This project addresses the challenge of flight delays, a significant concern for the aviation industry causing economic losses and inconvenience. By leveraging data processing with Spark and machine learning models, we aim to predict flight delays, particularly those induced by weather conditions. Our goal is to enhance airlines' operations, improve passenger communication, and contribute to the industry's sustainability.
- Data Analysis and Preprocessing: We processed flight and weather observation data, focusing on key attributes influencing delays.
- Data Transformation: The transformation phase involved merging preprocessed flight and weather data, feature selection, and target variable engineering.
- Model Development: We employed a Random Forest model for binary classification of flights as delayed or on-time.

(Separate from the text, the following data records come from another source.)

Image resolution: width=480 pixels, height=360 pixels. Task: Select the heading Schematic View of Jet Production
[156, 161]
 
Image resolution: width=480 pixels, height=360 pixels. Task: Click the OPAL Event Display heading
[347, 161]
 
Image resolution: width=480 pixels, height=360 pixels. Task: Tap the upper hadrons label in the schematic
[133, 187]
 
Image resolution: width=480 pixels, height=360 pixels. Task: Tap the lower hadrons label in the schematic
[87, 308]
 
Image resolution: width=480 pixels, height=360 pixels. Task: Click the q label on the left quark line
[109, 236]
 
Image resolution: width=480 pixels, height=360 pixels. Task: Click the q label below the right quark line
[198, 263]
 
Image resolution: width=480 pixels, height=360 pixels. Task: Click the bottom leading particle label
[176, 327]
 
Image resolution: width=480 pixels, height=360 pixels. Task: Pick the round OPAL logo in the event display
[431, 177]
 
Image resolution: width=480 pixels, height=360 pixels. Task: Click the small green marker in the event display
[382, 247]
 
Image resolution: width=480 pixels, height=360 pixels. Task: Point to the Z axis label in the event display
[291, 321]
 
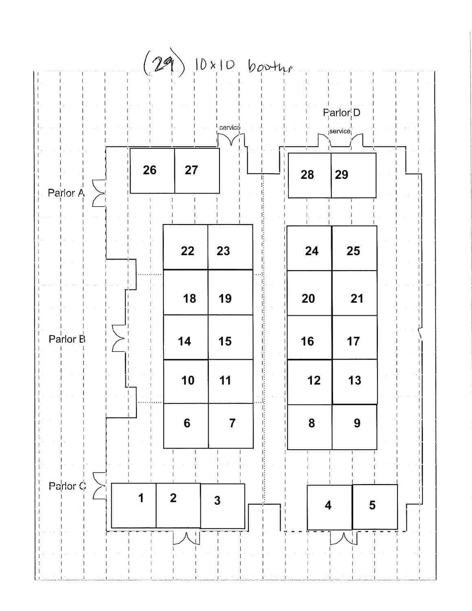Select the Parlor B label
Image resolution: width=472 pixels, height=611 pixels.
pos(67,339)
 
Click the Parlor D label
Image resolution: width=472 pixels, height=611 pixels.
pos(341,112)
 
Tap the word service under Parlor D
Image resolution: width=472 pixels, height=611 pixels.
pos(340,131)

- Application Development: The project features two primary applications:
dataprocessingapp
for data preprocessing anddelaypredictionapp
for applying the machine learning model.
dataprocessingapp
: Handles data cleaning and transformations.delaypredictionapp
: Applies the Random Forest model and generates predictions.
spark-submit \
--executor-cores 12 \
--num-executors 4 \
--executor-memory 8G \
--class com.DataProcessingApplication \
--master yarn \
dataprocessingapp_2.12-0.1.jar
spark-submit \
--class com.DelayPredictionApplication \
--master yarn \
--num-executors 10 \
--executor-cores 5 \
--executor-memory 8G \
--driver-memory 4G \
--conf spark.dynamicAllocation.enabled=true \
--conf spark.executor.memoryOverhead=2G \
delaypredictionapp_2.12-0.1.jar
If you are using the LAMSADE cluster:
- If you do not have the raw data, you can enter this as your root path when running the data-processing-app :
/students/iasd_20222023/szanutto/ProjectFlight
- If you do not have processed data yet and wish to test the delay-prediction-app, you can find already processed data here:
/students/iasd_20222023/asakhraoui/output
Our study indicates that while weather information improves delay predictions, the improvement is not significantly different from models without weather data. Future developments may include addressing data limitations, computational resources, and optimizing weather attribute selection for the model.